## Richiesta scritta 1
Traduci in inglese questa frase dell'estratto su Il cimitero di Venezia: "Il Settecento non è stato un secolo felice per la repubblica marinara che si stava avviando verso un lento declino (che culminerà con la resa a Napoleone Bonaparte del 1797)."
## Richiesta scritta 2
Prosegui l'estratto su Il cimitero di Venezia a partire dall'ultima frase riportata.

## Estratto del documento
--------------------
Il cimitero di Venezia di Matteo Strukul

La prima indagine di Giovanni Antonio Canal, detto il Canaletto
Venezia, 1725.

Mentre un’epidemia di vaiolo miete vittime tra la popolazione, una delle donne più illustri della città viene trovata con il petto squarciato nelle acque nere e gelide del Rio dei Mendicanti. In un clima di crescente tensione, Giovanni Antonio Canal, detto Canaletto, viene convocato dagli Inquisitori di Stato, insospettiti da una sua recente opera, che ritrae proprio quel luo­go malfamato: c’è forse un legame tra il pittore e l’omicidio? Mentre, sconvolto, sta lasciando il Palazzo Ducale, Canaletto viene fermato e portato al cospetto del doge, anche lui interessato a quel quadro, il Rio dei Mendicanti. Nel dipinto c’è qualcosa che, se rivelato, potrebbe mettere in grave imbarazzo un’importante famiglia veneziana: un nobile, ritratto in uno dei luoghi più popolari e plebei di Venezia. Perché mai si trovava in un posto simile? Canaletto riceve dal doge l’ordine di scoprirlo e riferire direttamente a lui. L’indagine – che all’inizio lo spaventa e poi, lentamente, lo cattura – lo porta però a frequentare ambienti apparentemente illustri in cui sembrano consumarsi oscuri riti, e nei quali si aggirano figure ambigue, dal passato avvolto nel mistero. Quali segreti si celano nei palazzi veneziani? Quali verità sarebbe meglio rimanessero sepolte?

  • Editore ‏ : ‎ Newton Compton Editori (2 maggio 2022)
  • Lingua ‏ : ‎ Italiano
  • Copertina rigida ‏ : ‎ 320 pagine

Recensione a cura di Claudia Pellegrini

Matteo Strukul torna a deliziarci con una nuova storia, un thriller storico ambientato nella Venezia del Settecento, che sposa perfettamente fiction a fatti realmente accaduti e personaggi storici, proiettandoci in un’epoca dal fascino indiscusso nella quale si è mosso un artista straordinario, Antonio Canal, meglio conosciuto come Canaletto, al quale ha affidato l’onere e l’onore di esserne il protagonista. 

Canaletto (Giovanni Antonio Canal 1697/1768) è stato il più celebre pittore del vedutismo, genere nato nel Settecento, che prevedeva la centralità di paesaggi e vedute realizzati con estrema accuratezza e realismo. Nelle sue vedute ha riprodotto la Serenissima del XVIII secolo e i suoi abitanti in maniera così reale tanto da darci l’illusione di guardare una fotografia e non una tela. 

Il Settecento non è stato un secolo felice per la repubblica marinara che si stava avviando verso un lento declino (che culminerà con la resa a Napoleone Bonaparte del 1797). Tuttavia in questo periodo si assiste ad un notevole aumento delle produzioni artistiche e, in un periodo in cui la politica tentava di far restare a galla certe obsolete istituzioni ad ogni costo opprimendo la vita cittadina, feste, gioco d’azzardo e divertimenti più o meno leciti presero inevitabilmente il sopravvento, trasformando la città lagunare in una sorta di Carnevale perenne che tuttavia nascondeva ben altro sotto la sua vezzosa moretta.
--------------------
## Materiale fornito
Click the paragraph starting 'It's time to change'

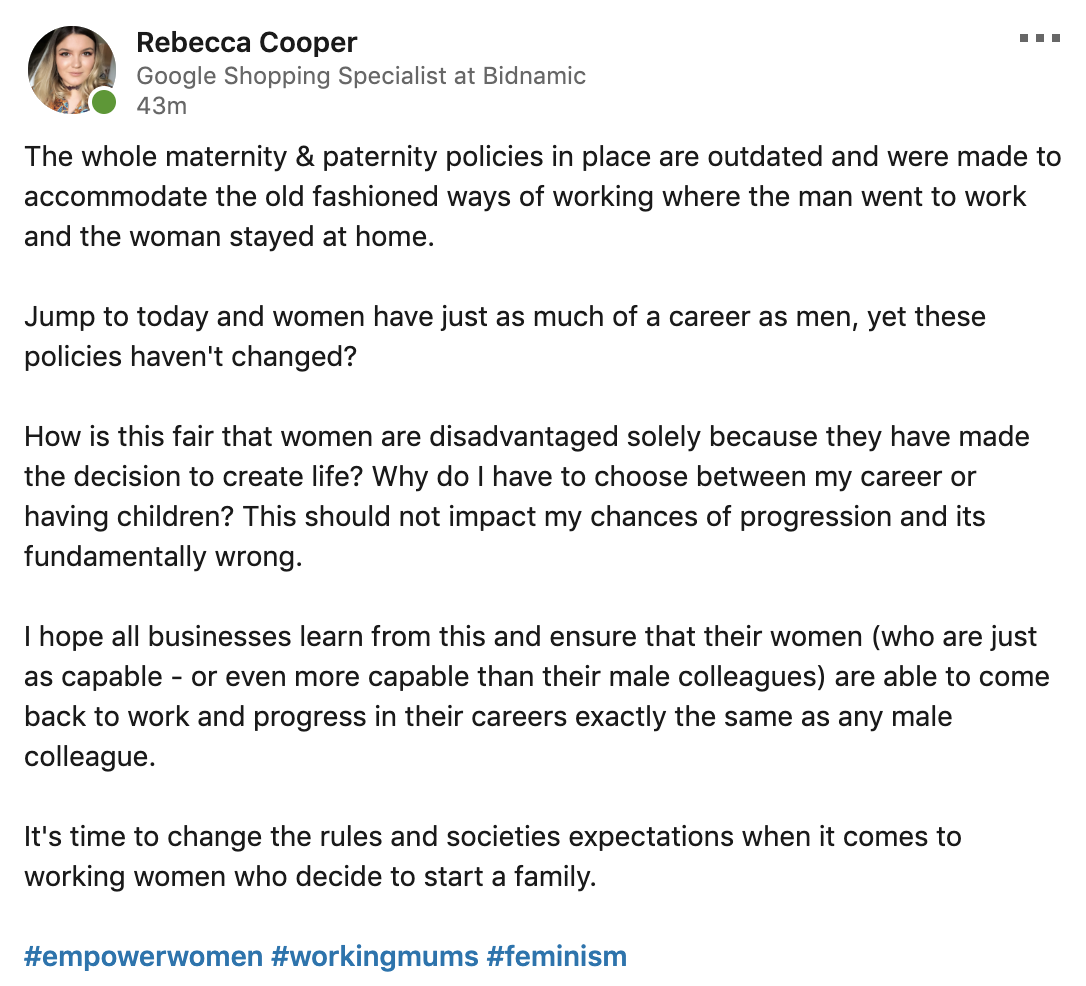tap(492, 836)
--------------------
## Risposta scritta 1
The eighteenth century was not a happy century for the maritime republic, which was heading toward a slow decline (one that would culminate in the surrender to Napoleon Bonaparte in 1797).

## Risposta scritta 2
Antonio Canal, il nostro protagonista ha dipinto il Rio dei Mendicanti, un luogo squallido e malfamato, nel quale recentemente è stato rinvenuto il cadavere di una donna con il petto squarciato. La natura insolita del soggetto da lui immortalato sulla tela, luogo del ritrovamento di quella che viene battezzata “la fanciulla d’alabastro”, lo rende particolarmente sospetto agli occhi del Capitan Grando, Giovanni Morosini, Capo dei Signori di Notte, il quale lo avvisa che in futuro lo terrà d’occhio. È ovvio che si tratti di una tragica fatalità, oltretutto voci di popolo vogliono che dietro all’orrendo omicidio si nasconda la comunità ebraica veneziana. 

Ma questo non è l’unico dipinto di Antonio che suscita l’interesse della Serenissima, poiché il doge in persona, Alvise Moncenigo, convoca il pittore al Palazzo Ducale chiedendogli ragguagli su un’altra tela, una veduta della zona dell’Ospedale. Insieme al doge c’è una misteriosa donna mascherata, la quale sarebbe la moglie di uno dei tre uomini riprodotti mentre confabulano tra loro su questa tela. Canaletto afferma di aver visto quei tre figuri mascherati in più occasioni durante i suoi studi con la camera ottica, sempre allo stesso orario. Il doge esige che Antonio investighi per conto della Repubblica così da scoprire il motivo per cui quegli uomini si diano convegno proprio in quel luogo.

“Un pittore. Avevano ingaggiato un pittore. Era una scelta geniale e folle a un tempo”.

Il pittore, da bravo investigatore inizia a pedinare i sospetti e scopre che sono soliti entrare all’interno di un edificio di Calle Cavalli. Grazie alla conoscenza con uno dei suoi committenti, l’irlandese Owen McSwiney, non solo viene a conoscenza che in quel palazzo ha sede il salotto di una delle cortigiane più prestigiose di Venezia, Cornelia Zane, ma riesce anche ad ottenere un invito ad una delle sue esclusive feste.

“C’era qualcosa di indefinibile nel cosiddetto salotto di Cornelia Zane. Non avrebbe saputo descriverlo ma di certo non si trattava di un semplice luogo di gioco e piacere. Rimanendo alla festa aveva avuto la sensazione che un senso di depravazione aleggiasse, come se quanto aveva scoperto fosse soltanto il sipario di un teatro più perverso e delittuoso”.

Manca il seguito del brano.